• _Check your understanding_:
1 > In the passage about the old piano, why does the writer give up the idea of keeping the piano in the front room once it can no longer be played? Answer in one to three sentences.
2 > List every occasion that the passage about the old piano names among the memories the piano brings back.
3 > Answer these questions using the passage about the old piano:
(a) On which note did the writer's arpeggio land with a dull plunk?
(b) About how often have the strings been breaking since then?
(c) For how many years has the piano been played almost every day?

• _Passage_:
========================================================================

One evening a year or so ago, while I was browsing through the keyboard discovery new chords and chord sequences, I hurled myself into an impressive arpeggio up the scale and finally landed on top E flat with a dull and toneless plunk. This had a most deflationary effect and I sat back in shocked silence. After composing myself, I explored the dark, humming interior of the piano and discovered a broken string that had coiled itself tightly around its neighbour in a final fit of frenzy, having succumbed at last to the continued battering of a felt-tipped hammer. Since then, the strings have been breaking at the rate of approximately one every three months. The pitch has dropped so much it cannot be brought up again, the tome has taken on a peculiar twang that is somewhat reminiscent of an Indian sitar and when the loud pedal condescends to operate (more often than not it seizes up completely), it does so in creaking protest which somehow doesn’t quite fit in with ‘La Mer’ or a nocturne in E minor.

It cannot last much longer now. This morning I lifted the lid softly and peeped in and saw that it needed re-felting, and in one dark corner was a tiny but ominous mound of sawdust. I do not know the age of our piano for it came into our possession second hand, therefore it may not be as old in years as I imagine. But even if it isn’t old in years, it is certainly old in use, for it has been played upon almost every single day for the past twenty five years. I will not, therefore, feel ashamed should a silent tear fall when that sad day of parting eventually arrives.

I have often toyed with the idea of keeping it even when every note has hammered its last, and retiring our faithful friend to the front room. But pianos are large instruments and I shall undoubtedly want another and there is certainly not enough room for more than one piano in this house. How is it that one can become so attached to an old piece of furniture? It is of course the associations and memories that bind them to us tighter than any cord, and what sort of memories can a piano bring but happy ones. Memories of distant family gatherings when no one thought of the inevitable days of parting to come; birthday parties that were once looked forward to; carols at Christmas. The piano on such occasions was the centre of all things, chairs, settees and stools were turned to face it and the congregation gathered around the walnut alter.

========================================================================

• _Information_:

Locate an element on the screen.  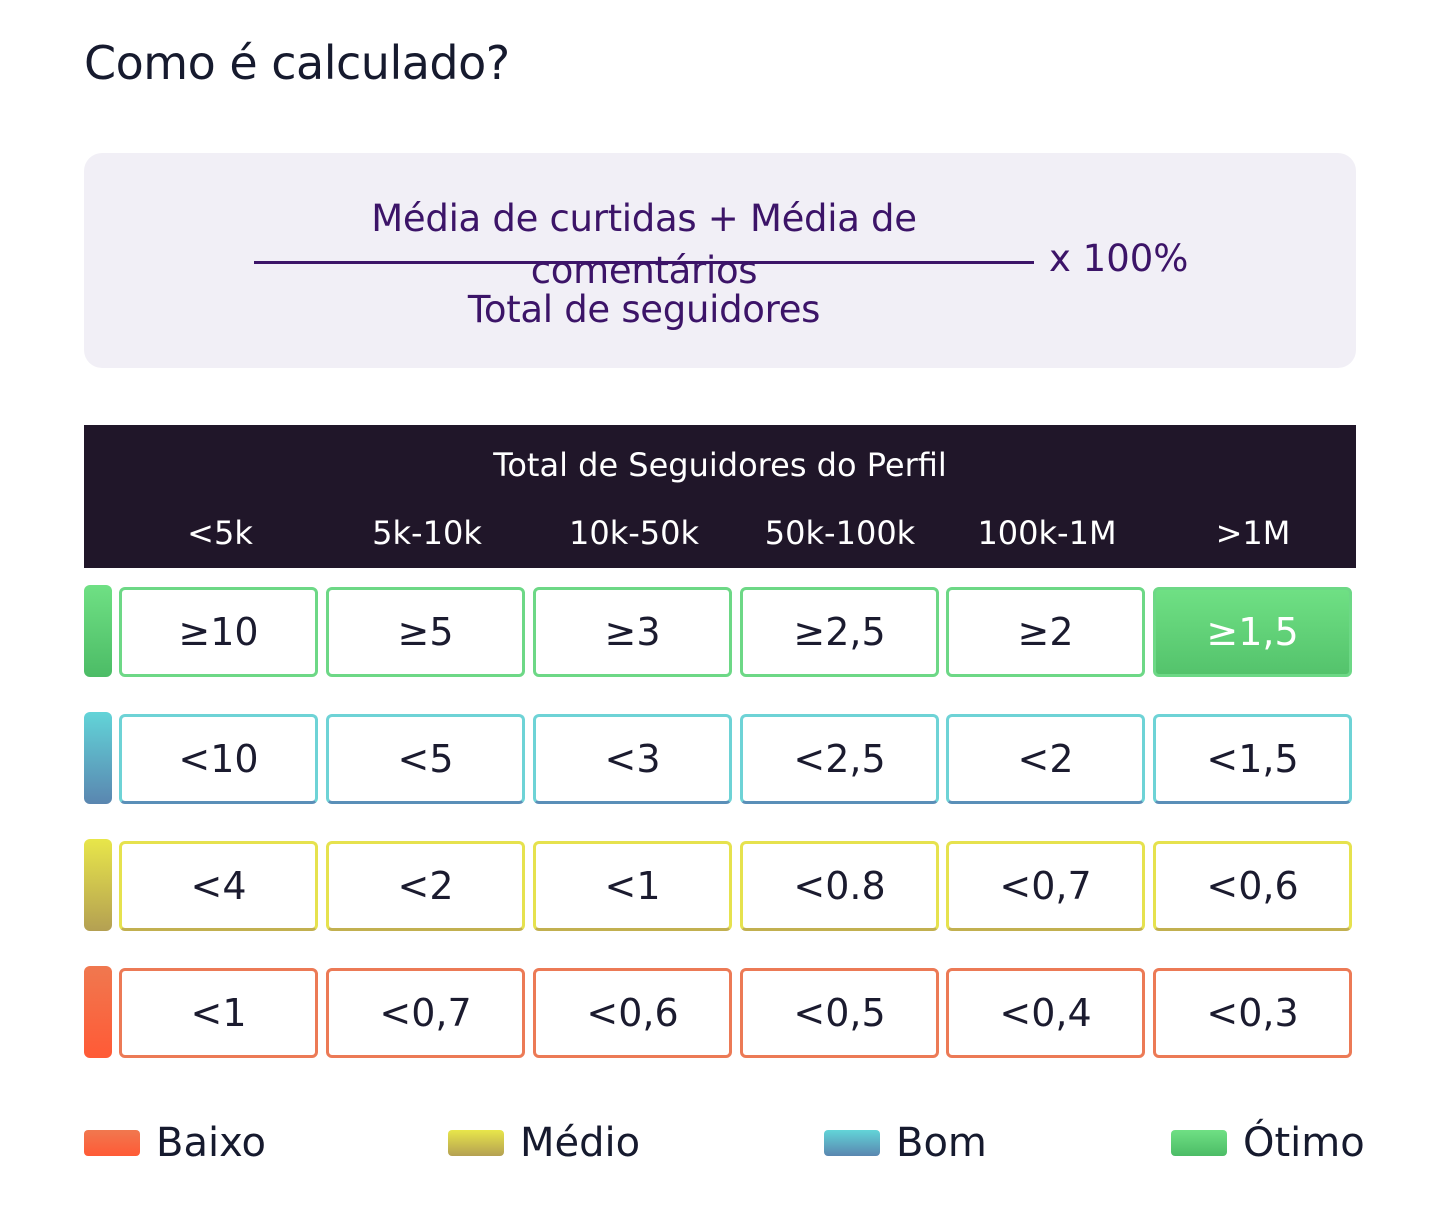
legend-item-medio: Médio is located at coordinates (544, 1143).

========================================================================

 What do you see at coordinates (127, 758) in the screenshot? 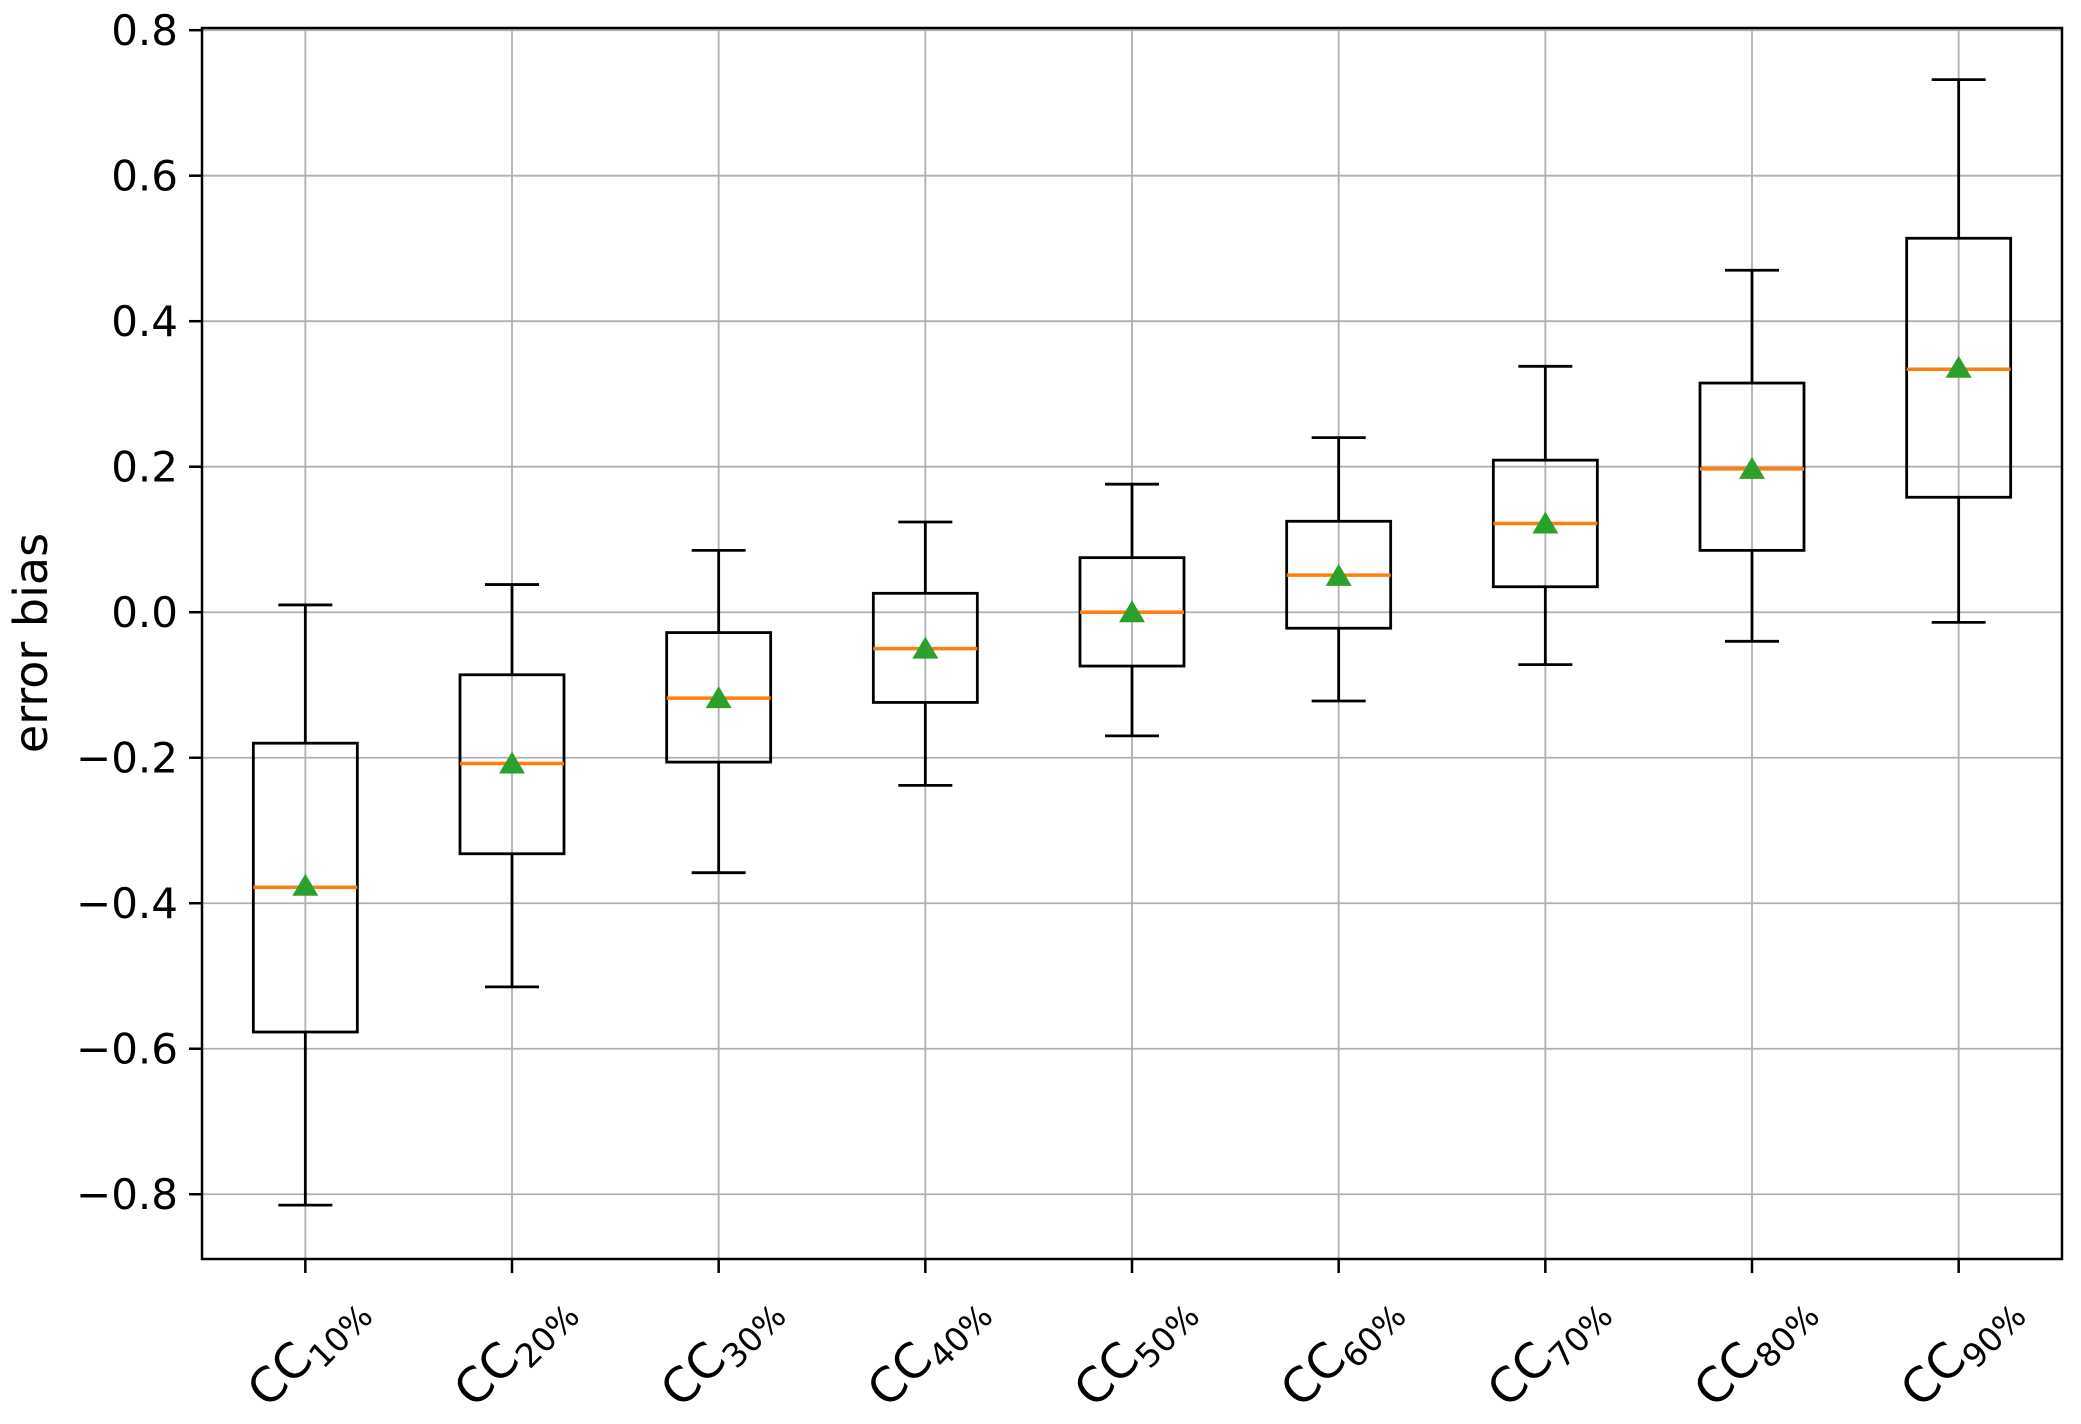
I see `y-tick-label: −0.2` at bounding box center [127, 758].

========================================================================

• _Numbered answers_:
1 > Pianos are large instruments, and the writer will want another one. The house does not have room for more than one piano.

2 >
- Distant family gatherings
- Birthday parties
- Carols at Christmas

3 >
(a) Top E flat
(b) About one every three months
(c) Twenty-five years